According to the study, the researchers used a portable breath collection apparatus (BCA) to capture the VOCs in 1.0 liters breath and 1.0 liters room air on to separate sorbent traps. The geometry of the breath reservoir of the BCA ensured that the sample comprised greater than 99% alveolar breath. Subjects wore a nose-clip and respired normally for 2 minutes through a disposable and previously unused valved mouthpiece with a bacterial filter to prevent Mycobacterial contamination of the instrument. The mouthpiece and filter presented low resistance to respiration, ensuring that samples were collected without discomfort to patients, the authors wrote.
The company said the breath test might offer a new way to detect tuberculosis, a major cause of death, especially in developing countries.
"Essentially the diagnosis of tuberculosis has not really changed in the last 50 years, which is amazing when you think about it," Phillips told MDD. He said one reason the technology for TB has not advanced much in recent history is because it is not a very common disease in developed countries, such as the U.S. However, he noted that the disease is making somewhat of a comeback because of the immigrant population and others who are high risk for TB, such as those with HIV or AIDS.
"For years doctors have diagnosed tuberculosis with a chest X-ray or sputum culture or sputum microscopy," Phillips said. "These are okay as far as they go, but they've got severe limitations."
He added that these tests often produce false negative results and, especially with chest X-rays, a lot of false positives as well. "So you can't always trust the results," he said.
Phillips emphasized the urgent need for better diagnostic technology for TB, especially in less developed countries, because the treatments for the disease exist. It's just a matter of determining accurately whether or not a patient has it, he said.

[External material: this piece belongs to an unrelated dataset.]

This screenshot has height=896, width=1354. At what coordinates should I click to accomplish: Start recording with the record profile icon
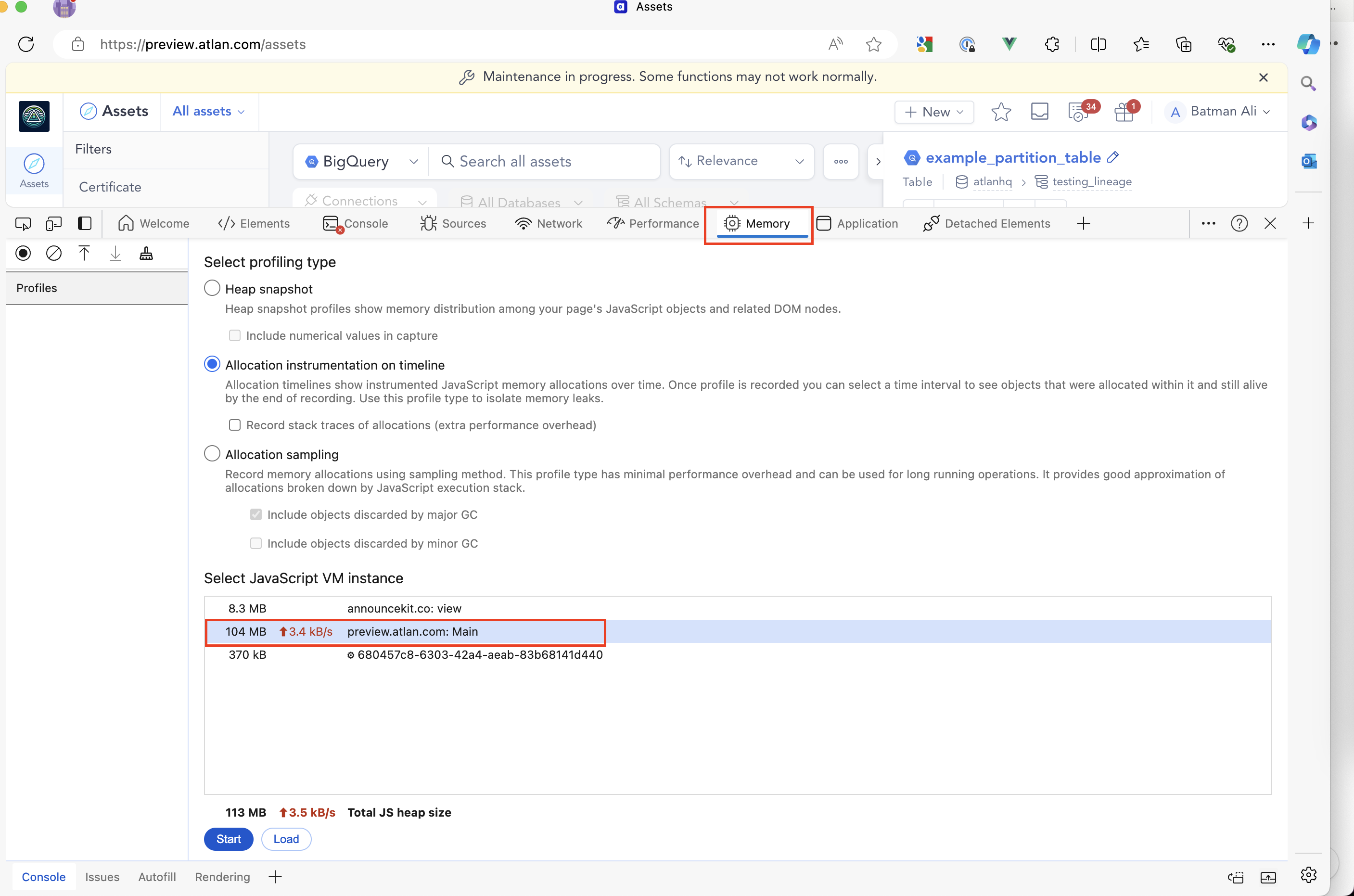(x=23, y=253)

Menssana has been developing its breath test technology since the 1980s and has been working on the TB indication for about five years, Phillips said.
One limitation with the breath test techniques Menssana has been using so far is that they are laboratory-based and use expensive instruments, Phillips said. "The methods we're using are really to slow and to expensive for clinical use," he said.
But that will hopefully change soon, he added. The U.S. Air Force recently awarded Menssana a contract to evaluate a new point-of-care breath test for pulmonary TB, studying patients in Africa, Great Britain and the Philippines. If successful, a patient could learn within minutes whether they are infected with tuberculosis, the company said.
Phillips hopes that physicians and patients will eventually consider a breath test in the same way as they now think of a chest X-ray or a blood test: as an inexpensive and convenient screening test which can detect several diseases in their earliest and most treatable stages.
Menssana is also developing breath tests for several other diseases, the company noted, including lung cancer, breast cancer, and ischemic heart disease.
"The platform of breath testing can be applied right across the board for many type of diseases," Phillips said.